Negligence is the central concept in tort law. It occurs when a person fails to take reasonable care to avoid causing foreseeable harm to another. To establish liability, the claimant must prove three elements: (1) duty of care, (2) breach of duty, and (3) damage caused by that breach.
A duty of care arises when the law recognises that one person owes another a responsibility to act carefully to avoid foreseeable harm.
Key case: Donoghue v Stevenson [1932] – established the “neighbour principle”:
You must take reasonable care to avoid acts or omissions which you can reasonably foresee would be likely to injure your neighbour, someone closely and directly affected by your actions.
This was refined in Caparo Industries plc v Dickman [1990], which set a three-part test for new situations:
Foreseeability – Was harm to the claimant reasonably foreseeable?
Proximity – Was there a sufficiently close relationship between claimant and defendant?
Fair, just, and reasonable – Should the law impose a duty in the circumstances?
Once a duty exists, the court asks whether the defendant breached it by failing to meet the standard of care expected.
Standard of care:
That of a reasonable person performing the same activity (Blyth v Birmingham Waterworks Co [1856]).
Risk factors influencing the standard (Bolton v Stone [1951]; Paris v Stepney BC [1951]):
Probability of harm – the greater the risk, the more care required.
Seriousness of potential harm – more care owed where consequences are grave.
Cost and practicality of precautions – unreasonable expense not required.
Social utility – some risk justified if activity benefits society (Watt v Hertfordshire CC [1954]).
Professionals:
Measured against the standard of a reasonable professional in that field (Bolam v Friern Hospital Management Committee [1957]).
Bolitho v City and Hackney HA [1998] added that professional opinion must withstand logical scrutiny.
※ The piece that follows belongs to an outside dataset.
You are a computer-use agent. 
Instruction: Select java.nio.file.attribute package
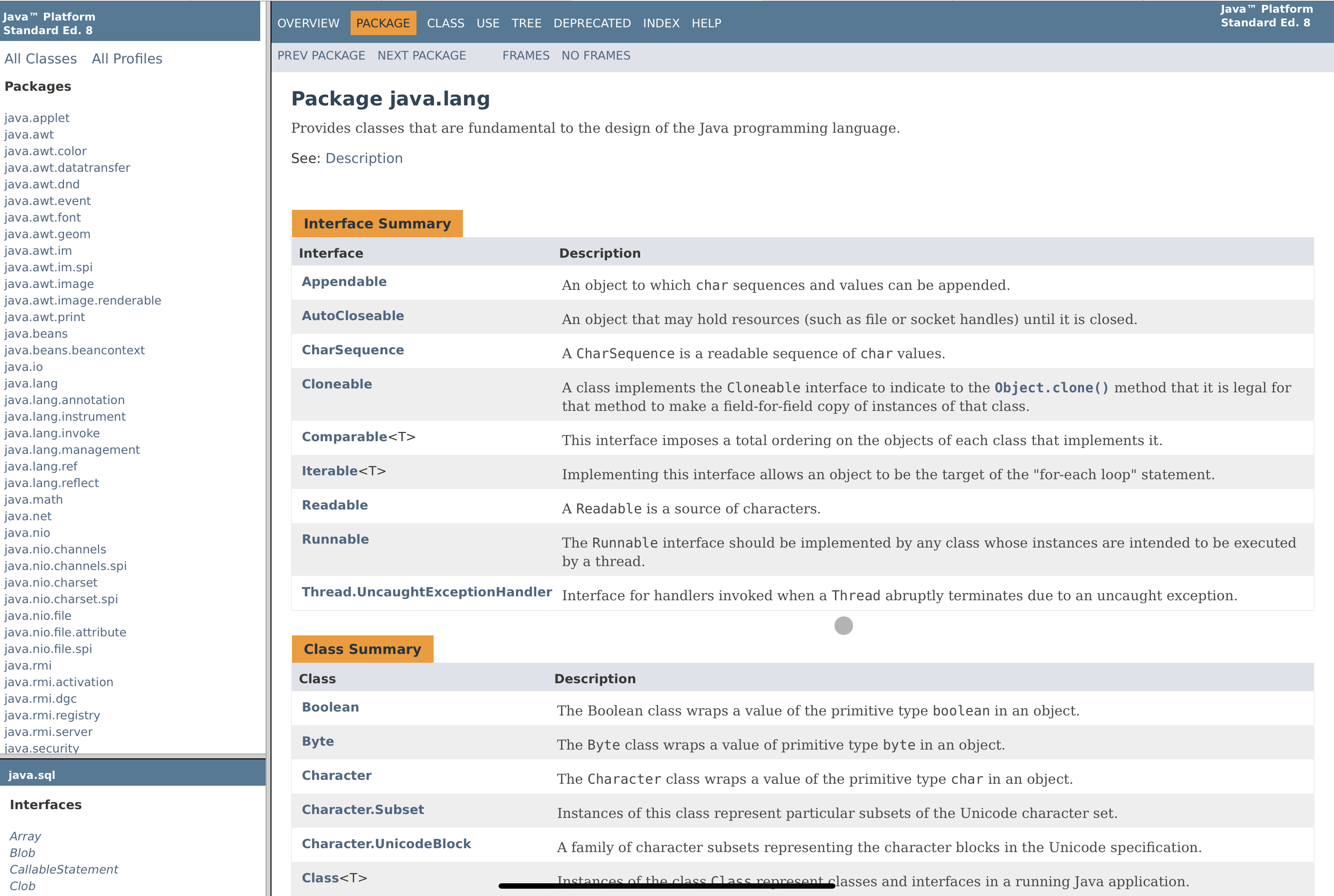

Even if the defendant breached their duty, the claimant must show the breach caused the damage and that the damage was not too remote.
(a) Factual causation:
“But for” the defendant’s breach, would the harm have occurred? (Barnett v Chelsea & Kensington Hospital [1969]).
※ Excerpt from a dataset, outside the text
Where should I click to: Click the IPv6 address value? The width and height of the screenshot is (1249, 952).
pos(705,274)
(b) Legal causation (remoteness):
The harm must be a reasonably foreseeable result of the breach (The Wagon Mound (No 1) [1961]).
Only the type of damage must be foreseeable, not the exact way it happened (Hughes v Lord Advocate [1963]).
Intervening acts (novus actus interveniens):
A new, independent act can break the chain of causation if it makes the defendant’s conduct no longer the effective cause (Knightley v Johns [1982]).
The claimant must have suffered recognised damage — personal injury, property damage, or certain forms of financial loss.
Pure economic loss (not arising from physical damage) is usually not recoverable unless caused by negligent misstatement (Hedley Byrne v Heller [1964]).
Psychiatric injury is recoverable if it is a recognised medical condition and satisfies specific tests (see Alcock v Chief Constable of South Yorkshire [1992]).
Contributory negligence – Claimant’s own carelessness contributed to the harm; damages are reduced proportionally (Law Reform (Contributory Negligence) Act 1945).
Volenti non fit injuria (consent) – Claimant knowingly and willingly accepted the risk (Morris v Murray [1991]).
Illegality (ex turpi causa) – No claim arises from illegal conduct (Ashton v Turner [1981]).